A question we are often asked is, "Do you put argon in your units?" It's an understandable question. Big window manufacturers have strongly pushed the idea that your window units need argon to be efficient. And yes, it is true that argon can increase the efficiency and insulation of your units. But is it worth it?

First, some background. Argon is a noble gas. It is heavier and denser than the air we breathe. When using it in an IGU (insulated glass unit), we first assemble the unit, then poke two holes in the side. Argon is pumped into the lower hole, pushing air out the top hole until the unit is filled, like a balloon. We then seal over those holes, and apply sealant to the entire unit.

Having argon-filled units will impact their insulating properties, but by how much? In an average window unit, argon will increase the R-Value (a measure of insulation) by only 0.5. It will also do nothing to prevent UV radiation coming through the glass. A far more effective barrier system would be to use low-e (low emissivity) glass, which will accomplish both of those tasks.

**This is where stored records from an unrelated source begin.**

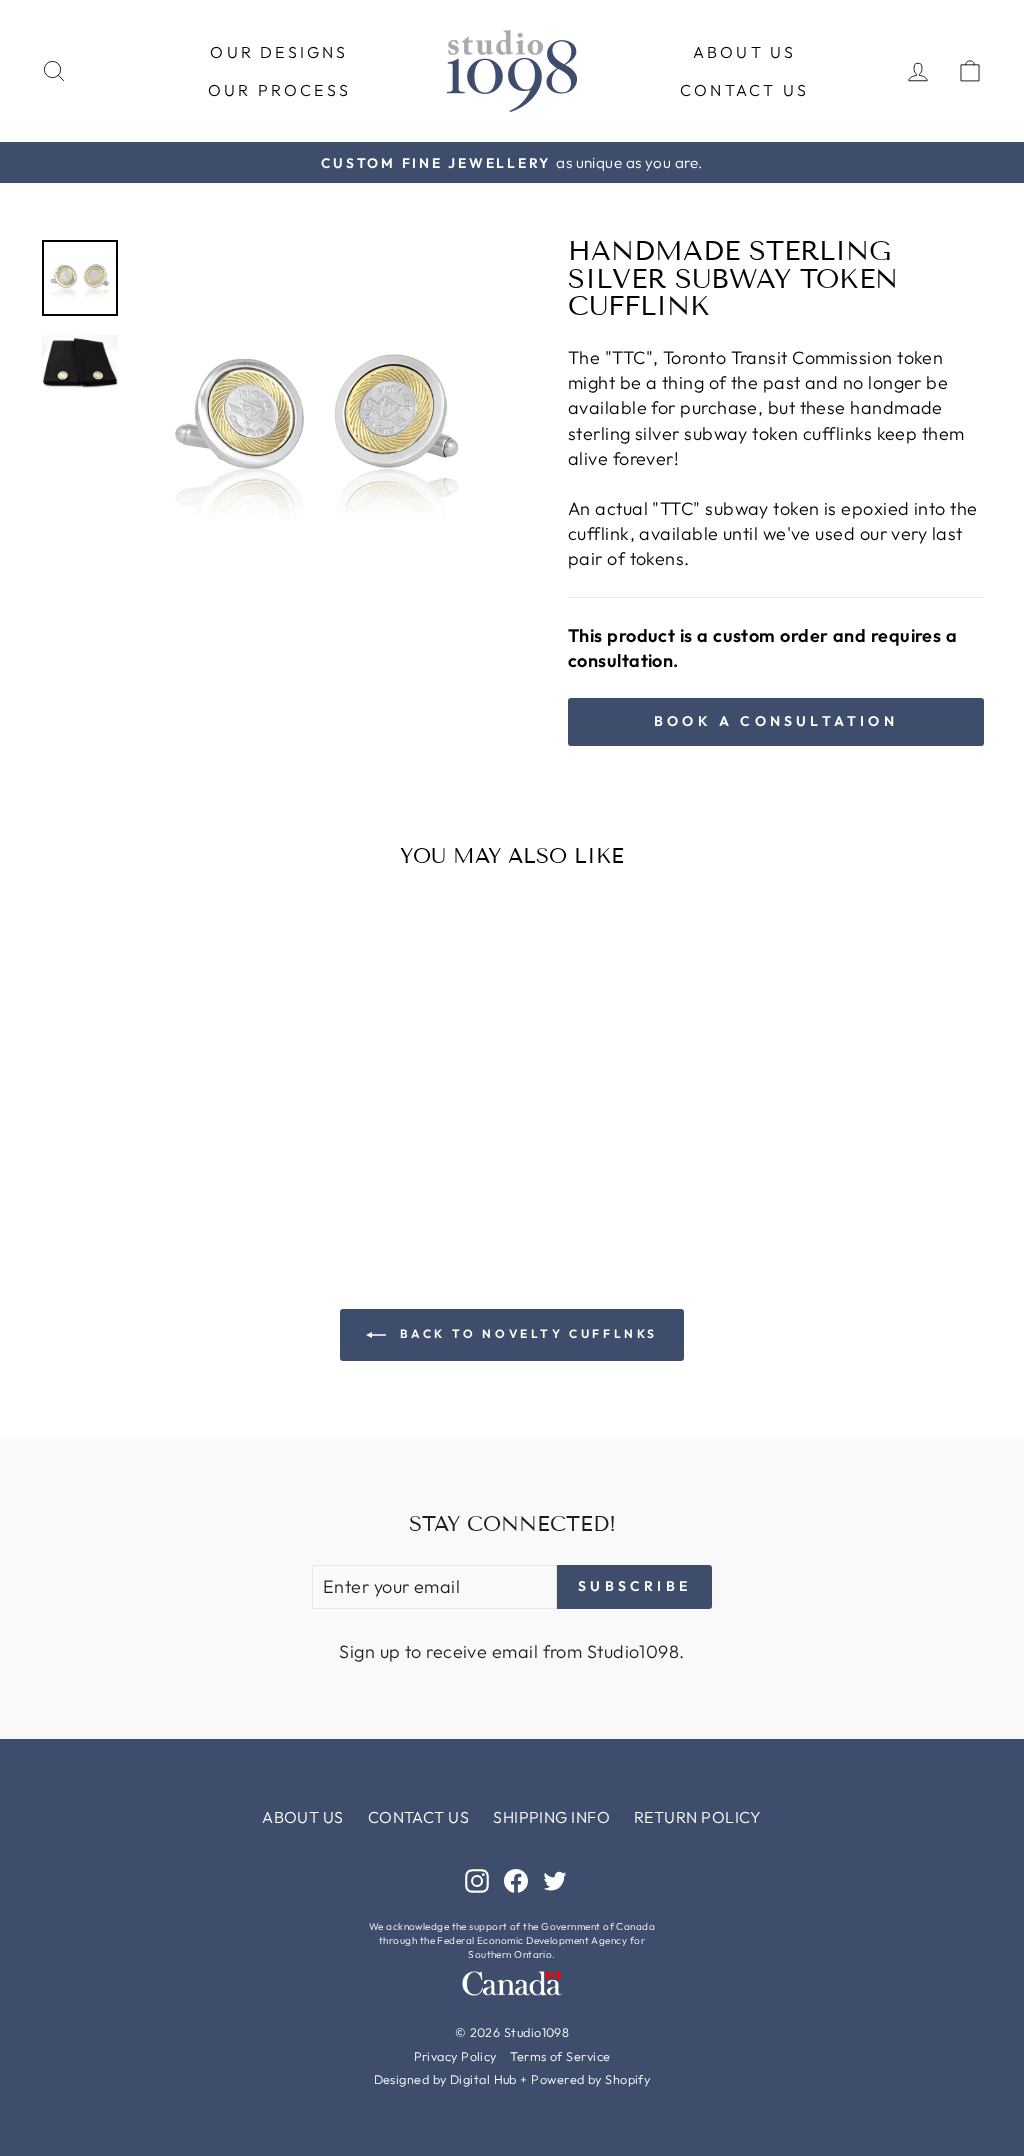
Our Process (279, 90)
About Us (745, 52)
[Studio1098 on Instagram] (477, 1879)
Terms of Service (560, 2056)
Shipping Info (551, 1817)
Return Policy (698, 1817)
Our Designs (279, 52)
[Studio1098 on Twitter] (555, 1879)
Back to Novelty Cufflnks (526, 1333)
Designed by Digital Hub (445, 2079)
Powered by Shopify (590, 2079)
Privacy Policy (455, 2056)
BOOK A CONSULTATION (776, 721)
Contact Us (744, 90)
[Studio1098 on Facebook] (516, 1879)
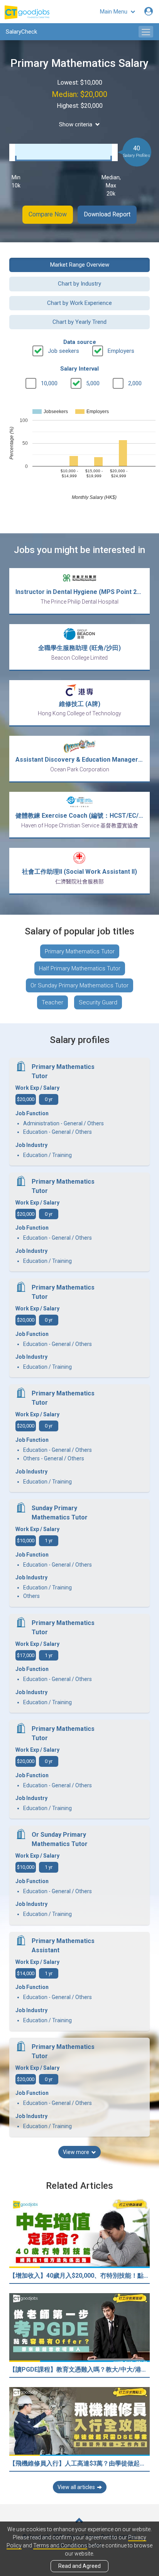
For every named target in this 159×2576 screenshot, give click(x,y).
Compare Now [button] (48, 214)
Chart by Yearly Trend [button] (79, 321)
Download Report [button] (107, 214)
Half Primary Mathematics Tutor (79, 968)
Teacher (52, 1002)
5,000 (93, 383)
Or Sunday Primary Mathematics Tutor (79, 985)
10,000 (49, 383)
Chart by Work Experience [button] (79, 302)
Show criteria (75, 124)
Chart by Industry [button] (79, 283)
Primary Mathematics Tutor (80, 951)
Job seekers (63, 350)
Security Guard (98, 1002)
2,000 (135, 383)
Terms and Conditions (60, 2545)
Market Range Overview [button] (79, 264)
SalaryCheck (21, 31)
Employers (121, 350)
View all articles (76, 2487)
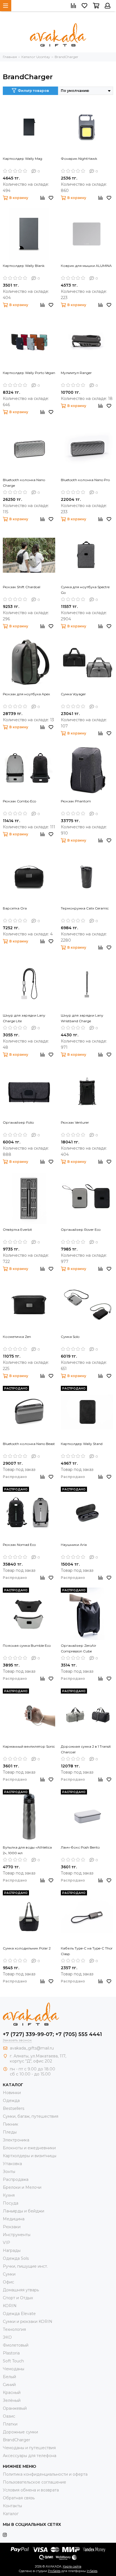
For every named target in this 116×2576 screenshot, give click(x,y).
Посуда (10, 2203)
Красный (12, 2392)
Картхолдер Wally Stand (81, 1444)
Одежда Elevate (19, 2313)
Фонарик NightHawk (79, 158)
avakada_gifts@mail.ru (32, 2048)
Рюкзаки (12, 2226)
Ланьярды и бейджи (23, 2211)
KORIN (10, 2305)
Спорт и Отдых (18, 2297)
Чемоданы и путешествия (29, 2447)
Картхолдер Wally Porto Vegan (29, 373)
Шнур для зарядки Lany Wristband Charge (82, 1018)
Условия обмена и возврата (31, 2490)
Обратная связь (19, 2497)
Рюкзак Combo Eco (19, 801)
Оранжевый (15, 2408)
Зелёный (12, 2400)
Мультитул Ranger (76, 373)
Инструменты (16, 2234)
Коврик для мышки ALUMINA (86, 266)
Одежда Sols (16, 2258)
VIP (6, 2242)
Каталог (11, 2513)
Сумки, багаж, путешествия (30, 2116)
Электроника (16, 2140)
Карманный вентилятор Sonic (29, 1746)
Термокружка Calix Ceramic (85, 908)
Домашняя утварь (21, 2289)
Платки (10, 2424)
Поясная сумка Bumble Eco (27, 1645)
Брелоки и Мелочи (22, 2187)
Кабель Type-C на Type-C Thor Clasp (87, 1951)
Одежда (11, 2100)
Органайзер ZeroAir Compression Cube (78, 1648)
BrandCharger (16, 2439)
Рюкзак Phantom (76, 801)
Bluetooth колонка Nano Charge (24, 483)
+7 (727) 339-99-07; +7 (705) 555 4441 (52, 2034)
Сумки (9, 2274)
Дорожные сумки (20, 2432)
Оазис (9, 2416)
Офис (8, 2282)
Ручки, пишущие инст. (25, 2266)
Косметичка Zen (17, 1337)
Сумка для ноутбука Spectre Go (85, 590)
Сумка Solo (70, 1337)
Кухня (9, 2195)
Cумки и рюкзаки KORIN (27, 2321)
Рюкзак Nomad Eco (19, 1544)
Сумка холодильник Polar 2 (27, 1948)
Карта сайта (72, 2566)
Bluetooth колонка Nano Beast (29, 1444)
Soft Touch (13, 2360)
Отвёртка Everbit (17, 1229)
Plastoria (11, 2353)
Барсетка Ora (15, 908)
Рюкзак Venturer (75, 1122)
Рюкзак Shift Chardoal (21, 587)
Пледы (10, 2132)
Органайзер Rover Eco (81, 1229)
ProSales (54, 2571)
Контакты (12, 2505)
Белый (9, 2376)
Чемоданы (13, 2368)
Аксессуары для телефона (29, 2455)
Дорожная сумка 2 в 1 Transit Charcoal (86, 1749)
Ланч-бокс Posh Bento (80, 1847)
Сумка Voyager (73, 694)
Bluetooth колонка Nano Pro (85, 480)
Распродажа (15, 2179)
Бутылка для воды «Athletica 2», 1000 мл (27, 1850)
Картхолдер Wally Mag (22, 158)
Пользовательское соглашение (34, 2482)
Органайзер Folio (18, 1122)
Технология (14, 2329)
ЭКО (7, 2337)
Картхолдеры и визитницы (29, 2155)
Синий (9, 2384)
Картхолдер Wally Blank (23, 266)
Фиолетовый (15, 2345)
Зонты (9, 2171)
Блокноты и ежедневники (29, 2147)
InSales (92, 2571)
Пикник (10, 2124)
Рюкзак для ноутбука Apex (26, 694)
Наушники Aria (74, 1544)
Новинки (12, 2092)
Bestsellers (13, 2108)
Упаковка (12, 2163)
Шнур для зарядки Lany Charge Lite (24, 1018)
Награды (12, 2250)
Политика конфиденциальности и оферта (45, 2474)
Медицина (13, 2218)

Further, argon molecules are smaller than those of "room air." This means that, if there is any flaw in the seal, argon is able to leak out of a hole that is too small for air to get back into. This leads to a vacuum inside of the unit, which will draw the two panes together, possibly even breaking them. The next time you are out and about, look at the windows around you. If you see any that are warped and have a reflection that looks like a bubble, that's lost argon! And argon is small enough that it will leak out. Generally, you will lose argon at a rate of approximately 1% per year, which means that all argon units have a lifespan that is not necessarily going to relate to how long their seal lasts.

For those reasons, we tell customers that in the vast majority of cases, having argon in your unit will cause more harm than good. Can we do it? Yes. In fact, in the picture above, those are our argon tanks. We would make money off of pushing argon, at a rate of an additional $2/sq ft. Still, we will nearly always strongly advise against it. It's just not worth it.